Start of Provided information

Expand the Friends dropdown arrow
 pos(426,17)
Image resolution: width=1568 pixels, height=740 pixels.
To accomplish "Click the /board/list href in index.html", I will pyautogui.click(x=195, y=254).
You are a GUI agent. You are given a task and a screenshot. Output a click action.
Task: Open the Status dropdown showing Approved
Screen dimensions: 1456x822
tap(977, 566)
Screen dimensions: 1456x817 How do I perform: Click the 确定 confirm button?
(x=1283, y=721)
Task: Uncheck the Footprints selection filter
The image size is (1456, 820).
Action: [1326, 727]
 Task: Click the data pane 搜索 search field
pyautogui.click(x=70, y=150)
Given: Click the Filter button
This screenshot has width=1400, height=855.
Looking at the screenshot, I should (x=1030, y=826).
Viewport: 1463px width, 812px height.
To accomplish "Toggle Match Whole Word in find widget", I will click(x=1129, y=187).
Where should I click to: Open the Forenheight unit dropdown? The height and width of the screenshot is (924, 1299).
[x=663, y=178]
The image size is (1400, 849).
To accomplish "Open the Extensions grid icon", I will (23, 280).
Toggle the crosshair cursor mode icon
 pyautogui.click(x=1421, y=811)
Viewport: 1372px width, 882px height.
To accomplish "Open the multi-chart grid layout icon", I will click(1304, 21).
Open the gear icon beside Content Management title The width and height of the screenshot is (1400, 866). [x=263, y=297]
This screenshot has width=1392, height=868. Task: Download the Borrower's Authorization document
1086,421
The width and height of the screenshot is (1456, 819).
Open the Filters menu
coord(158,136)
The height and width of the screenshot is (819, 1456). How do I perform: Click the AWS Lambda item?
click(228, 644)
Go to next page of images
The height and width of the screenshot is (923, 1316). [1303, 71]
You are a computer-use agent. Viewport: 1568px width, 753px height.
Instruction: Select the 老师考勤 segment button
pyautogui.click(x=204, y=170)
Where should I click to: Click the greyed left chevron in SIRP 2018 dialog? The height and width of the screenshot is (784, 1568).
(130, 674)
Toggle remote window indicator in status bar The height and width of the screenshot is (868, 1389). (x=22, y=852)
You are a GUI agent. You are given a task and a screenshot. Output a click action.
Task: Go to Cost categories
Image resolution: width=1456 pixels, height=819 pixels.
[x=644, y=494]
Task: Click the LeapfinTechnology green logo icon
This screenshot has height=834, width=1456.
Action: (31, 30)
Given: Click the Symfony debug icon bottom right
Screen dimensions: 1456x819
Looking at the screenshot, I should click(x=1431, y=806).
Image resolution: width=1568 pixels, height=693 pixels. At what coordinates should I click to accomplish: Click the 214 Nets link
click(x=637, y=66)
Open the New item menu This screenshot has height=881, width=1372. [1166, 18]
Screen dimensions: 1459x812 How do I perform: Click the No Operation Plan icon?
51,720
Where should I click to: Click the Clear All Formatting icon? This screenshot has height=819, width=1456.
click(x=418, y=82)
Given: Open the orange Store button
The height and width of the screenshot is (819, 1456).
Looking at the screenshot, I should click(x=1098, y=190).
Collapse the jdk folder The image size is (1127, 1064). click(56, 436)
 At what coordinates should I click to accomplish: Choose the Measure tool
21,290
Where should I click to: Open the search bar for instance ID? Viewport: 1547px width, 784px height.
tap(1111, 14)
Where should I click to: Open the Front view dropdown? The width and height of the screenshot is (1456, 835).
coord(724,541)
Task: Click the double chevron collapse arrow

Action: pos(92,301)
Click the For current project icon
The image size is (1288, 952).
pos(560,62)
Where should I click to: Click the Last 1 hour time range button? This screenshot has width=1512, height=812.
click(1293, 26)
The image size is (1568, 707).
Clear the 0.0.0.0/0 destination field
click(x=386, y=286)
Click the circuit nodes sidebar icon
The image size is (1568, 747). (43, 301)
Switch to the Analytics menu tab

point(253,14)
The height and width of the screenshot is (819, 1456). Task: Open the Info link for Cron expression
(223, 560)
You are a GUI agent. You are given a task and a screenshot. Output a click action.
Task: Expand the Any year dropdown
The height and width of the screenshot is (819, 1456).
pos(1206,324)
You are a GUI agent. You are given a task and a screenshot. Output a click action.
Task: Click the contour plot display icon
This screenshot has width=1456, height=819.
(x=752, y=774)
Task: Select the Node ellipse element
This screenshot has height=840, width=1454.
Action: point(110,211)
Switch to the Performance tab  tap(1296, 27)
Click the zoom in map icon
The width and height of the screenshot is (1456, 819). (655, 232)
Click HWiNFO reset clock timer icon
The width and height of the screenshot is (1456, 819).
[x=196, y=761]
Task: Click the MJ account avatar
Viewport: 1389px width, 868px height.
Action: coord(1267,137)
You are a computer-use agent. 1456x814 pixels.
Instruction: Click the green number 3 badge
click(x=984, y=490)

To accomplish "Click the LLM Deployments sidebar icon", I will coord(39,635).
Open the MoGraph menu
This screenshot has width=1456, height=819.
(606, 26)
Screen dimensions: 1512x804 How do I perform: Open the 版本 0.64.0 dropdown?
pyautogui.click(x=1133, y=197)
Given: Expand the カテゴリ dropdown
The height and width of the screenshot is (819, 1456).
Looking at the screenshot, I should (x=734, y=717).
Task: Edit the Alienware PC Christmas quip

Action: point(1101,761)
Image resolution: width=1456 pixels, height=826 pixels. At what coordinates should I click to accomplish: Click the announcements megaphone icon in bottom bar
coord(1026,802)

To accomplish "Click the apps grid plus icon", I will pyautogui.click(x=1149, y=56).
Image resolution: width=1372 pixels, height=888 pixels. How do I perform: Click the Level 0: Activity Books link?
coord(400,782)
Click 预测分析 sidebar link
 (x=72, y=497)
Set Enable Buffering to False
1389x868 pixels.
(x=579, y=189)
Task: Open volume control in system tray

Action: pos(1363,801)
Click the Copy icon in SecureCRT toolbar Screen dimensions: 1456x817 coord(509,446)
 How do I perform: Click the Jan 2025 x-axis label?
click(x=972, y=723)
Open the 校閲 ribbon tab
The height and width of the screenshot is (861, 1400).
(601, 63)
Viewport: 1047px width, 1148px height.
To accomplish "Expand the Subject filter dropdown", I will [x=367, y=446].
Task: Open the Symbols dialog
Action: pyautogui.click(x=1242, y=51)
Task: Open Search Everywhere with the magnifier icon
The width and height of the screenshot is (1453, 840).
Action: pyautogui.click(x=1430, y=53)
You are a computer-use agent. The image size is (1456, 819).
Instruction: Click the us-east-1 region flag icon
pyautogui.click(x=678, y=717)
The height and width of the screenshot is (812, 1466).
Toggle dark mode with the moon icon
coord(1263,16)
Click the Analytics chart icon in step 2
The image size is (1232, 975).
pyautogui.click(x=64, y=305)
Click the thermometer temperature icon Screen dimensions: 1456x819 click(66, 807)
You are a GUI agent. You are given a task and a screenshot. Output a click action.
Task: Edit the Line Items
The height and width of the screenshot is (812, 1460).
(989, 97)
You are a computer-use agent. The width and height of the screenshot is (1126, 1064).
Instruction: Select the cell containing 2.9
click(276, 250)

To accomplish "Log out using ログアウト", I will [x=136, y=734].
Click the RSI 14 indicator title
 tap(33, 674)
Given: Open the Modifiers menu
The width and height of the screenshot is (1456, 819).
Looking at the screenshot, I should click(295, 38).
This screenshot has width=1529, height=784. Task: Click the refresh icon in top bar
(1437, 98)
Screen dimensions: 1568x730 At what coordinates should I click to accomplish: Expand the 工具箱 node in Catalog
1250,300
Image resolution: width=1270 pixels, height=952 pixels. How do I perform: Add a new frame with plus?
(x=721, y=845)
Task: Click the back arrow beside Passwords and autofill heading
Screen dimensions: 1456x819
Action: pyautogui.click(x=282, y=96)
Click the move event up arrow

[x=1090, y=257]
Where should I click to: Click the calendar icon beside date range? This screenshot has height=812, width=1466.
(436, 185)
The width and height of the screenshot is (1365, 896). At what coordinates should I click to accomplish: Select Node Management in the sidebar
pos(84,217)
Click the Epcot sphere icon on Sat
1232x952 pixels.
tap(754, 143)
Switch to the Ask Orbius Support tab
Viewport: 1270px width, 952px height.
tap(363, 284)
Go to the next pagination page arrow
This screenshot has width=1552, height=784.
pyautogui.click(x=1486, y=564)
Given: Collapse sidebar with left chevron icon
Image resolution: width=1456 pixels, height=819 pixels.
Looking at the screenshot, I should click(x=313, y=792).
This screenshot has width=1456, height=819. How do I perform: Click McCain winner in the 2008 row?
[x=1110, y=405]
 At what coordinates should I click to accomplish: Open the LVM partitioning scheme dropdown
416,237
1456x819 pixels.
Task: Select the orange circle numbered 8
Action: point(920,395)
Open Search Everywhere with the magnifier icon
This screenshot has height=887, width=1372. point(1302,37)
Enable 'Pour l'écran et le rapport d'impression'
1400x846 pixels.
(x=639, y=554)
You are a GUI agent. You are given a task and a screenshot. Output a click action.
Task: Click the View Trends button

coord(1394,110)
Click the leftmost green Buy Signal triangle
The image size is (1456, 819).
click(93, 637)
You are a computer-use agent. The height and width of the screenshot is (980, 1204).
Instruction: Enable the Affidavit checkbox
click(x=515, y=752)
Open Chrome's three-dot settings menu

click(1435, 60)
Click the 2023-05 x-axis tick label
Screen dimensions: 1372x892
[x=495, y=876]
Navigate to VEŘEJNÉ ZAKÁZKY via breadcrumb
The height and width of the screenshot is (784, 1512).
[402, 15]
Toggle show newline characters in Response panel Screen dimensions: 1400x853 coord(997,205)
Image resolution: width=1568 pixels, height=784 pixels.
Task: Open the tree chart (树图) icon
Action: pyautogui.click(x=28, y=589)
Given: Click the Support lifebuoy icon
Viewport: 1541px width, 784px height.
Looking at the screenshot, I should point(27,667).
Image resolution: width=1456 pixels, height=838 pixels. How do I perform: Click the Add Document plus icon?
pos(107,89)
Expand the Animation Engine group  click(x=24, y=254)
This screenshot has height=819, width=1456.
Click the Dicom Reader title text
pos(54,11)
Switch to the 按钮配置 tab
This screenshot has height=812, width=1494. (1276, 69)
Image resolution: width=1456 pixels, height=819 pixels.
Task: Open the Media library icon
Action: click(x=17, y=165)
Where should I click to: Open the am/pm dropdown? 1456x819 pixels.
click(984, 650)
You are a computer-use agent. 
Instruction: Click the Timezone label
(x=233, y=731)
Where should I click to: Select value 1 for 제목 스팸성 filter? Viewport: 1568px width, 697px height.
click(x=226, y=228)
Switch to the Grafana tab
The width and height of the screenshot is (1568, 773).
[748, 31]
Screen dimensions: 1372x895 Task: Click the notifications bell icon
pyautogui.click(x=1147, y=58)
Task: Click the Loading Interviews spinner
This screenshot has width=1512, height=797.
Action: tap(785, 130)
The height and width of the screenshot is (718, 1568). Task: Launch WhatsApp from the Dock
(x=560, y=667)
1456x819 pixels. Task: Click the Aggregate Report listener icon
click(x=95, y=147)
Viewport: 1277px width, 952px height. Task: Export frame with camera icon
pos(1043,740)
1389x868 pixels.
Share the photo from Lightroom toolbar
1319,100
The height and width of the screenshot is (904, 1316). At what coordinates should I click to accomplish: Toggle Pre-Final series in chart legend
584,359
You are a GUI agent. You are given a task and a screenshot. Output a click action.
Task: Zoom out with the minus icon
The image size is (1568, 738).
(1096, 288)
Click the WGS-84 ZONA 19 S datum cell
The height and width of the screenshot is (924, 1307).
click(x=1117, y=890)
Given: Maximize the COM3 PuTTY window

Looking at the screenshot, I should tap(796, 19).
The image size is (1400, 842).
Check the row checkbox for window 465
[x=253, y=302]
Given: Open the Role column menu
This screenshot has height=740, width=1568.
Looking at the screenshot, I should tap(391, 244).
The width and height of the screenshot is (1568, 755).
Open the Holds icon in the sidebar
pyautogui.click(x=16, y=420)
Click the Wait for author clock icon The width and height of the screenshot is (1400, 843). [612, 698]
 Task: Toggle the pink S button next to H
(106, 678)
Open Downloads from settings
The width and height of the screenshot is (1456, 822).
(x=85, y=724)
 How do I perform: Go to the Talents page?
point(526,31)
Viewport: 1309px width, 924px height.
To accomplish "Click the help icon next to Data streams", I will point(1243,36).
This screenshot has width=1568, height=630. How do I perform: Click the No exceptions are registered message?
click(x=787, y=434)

End of Provided information

Required action
How many of the listing's lines include "computer"? State only that number.

Your solution
6